Historical population
| Census | Pop. | Note | %± |
| 1880 | 1,479 |  | — |
| 1890 | 1,423 |  | −3.8% |
| 1900 | 1,293 |  | −9.1% |
| 1910 | 1,078 |  | −16.6% |
| 1920 | 1,067 |  | −1.0% |
| 1930 | 1,131 |  | 6.0% |
| 1940 | 1,248 |  | 10.3% |
| 1950 | 1,410 |  | 13.0% |
| 1960 | 1,505 |  | 6.7% |
| 1970 | 1,650 |  | 9.6% |
| 1980 | 1,712 |  | 3.8% |
| 1990 | 1,442 |  | −15.8% |
| 2000 | 1,514 |  | 5.0% |
| 2010 | 1,603 |  | 5.9% |
| 2020 | 1,481 |  | −7.6% |
U.S. Decennial Census

===2010 census===
As of the census of 2010, there were 1,603 people, 578 households, and 398 families living in the city. The population density was 1742.4 PD/sqmi. There were 618 housing units at an average density of 671.7 /sqmi. The racial makeup of the city was 95.7% White, 0.4% African American, 0.3% Native American, 0.1% Asian, 0.1% Pacific Islander, 1.3% from other races, and 2.1% from two or more races. Hispanic or Latino of any race were 5.7% of the population.

There were 578 households, of which 41.3% had children under the age of 18 living with them, 43.1% were married couples living together, 18.9% had a female householder with no husband present, 6.9% had a male householder with no wife present, and 31.1% were non-families. 25.6% of all households were made up of individuals, and 10% had someone living alone who was 65 years of age or older. The average household size was 2.63 and the average family size was 3.12.

The median age in the city was 35 years. 29.4% of residents were under the age of 18; 7.7% were between the ages of 18 and 24; 27.2% were from 25 to 44; 20.5% were from 45 to 64; and 15.2% were 65 years of age or older. The gender makeup of the city was 45.6% male and 54.4% female.

===2000 census===
As of the census of 2000, there were 1,514 people, 575 households, and 400 families living in the city. The population density was 1,634.9 PD/sqmi. There were 604 housing units at an average density of 652.2 /sqmi. The racial makeup of the city was 96.30% White, 0.13% African American, 0.59% Native American, 0.13% Pacific Islander, 1.25% from other races, and 1.59% from two or more races. Hispanic or Latino of any race were 4.23% of the population.

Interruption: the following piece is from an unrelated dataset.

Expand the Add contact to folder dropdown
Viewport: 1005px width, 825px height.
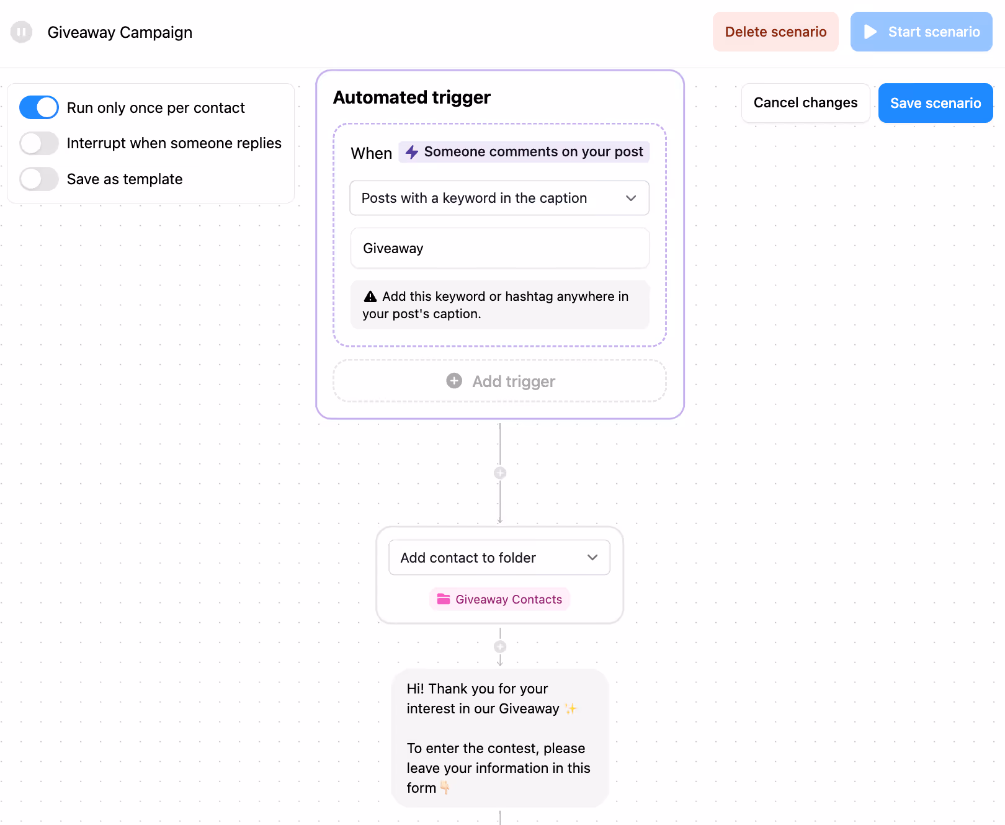(x=591, y=557)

There were 575 households, out of which 38.1% had children under the age of 18 living with them, 51.1% were married couples living together, 14.8% had a female householder with no husband present, and 30.3% were non-families. 23.5% of all households were made up of individuals, and 8.3% had someone living alone who was 65 years of age or older. The average household size was 2.63 and the average family size was 3.13.

In the city, the population was spread out, with 29.6% under the age of 18, 10.8% from 18 to 24, 29.6% from 25 to 44, 18.5% from 45 to 64, and 11.6% who were 65 years of age or older. The median age was 32 years. For every 100 females, there were 90.2 males. For every 100 females age 18 and over, there were 85.1 males.

The median income for a household in the city was $33,333, and the median income for a family was $38,235. Males had a median income of $33,438 versus $22,083 for females. The per capita income for the city was $15,324. About 10.5% of families and 11.5% of the population were below the poverty line, including 16.9% of those under age 18 and 3.1% of those age 65 or over.

==Education==
Ovid and nearby Elsie are served by the Ovid-Elsie Area Schools, which operates two elementary schools, one middle school, and one high school.
- Leonard Elementary School, in Ovid (Also houses the Alternative High School)
- E.E. Knight Elementary School, in Elsie
- Ovid-Elsie Middle School, in Elsie
- Ovid-Elsie High School, in Elsie
- Former school: North Elementary School, in Ovid - building sold to convert into a senior and assisted living facility.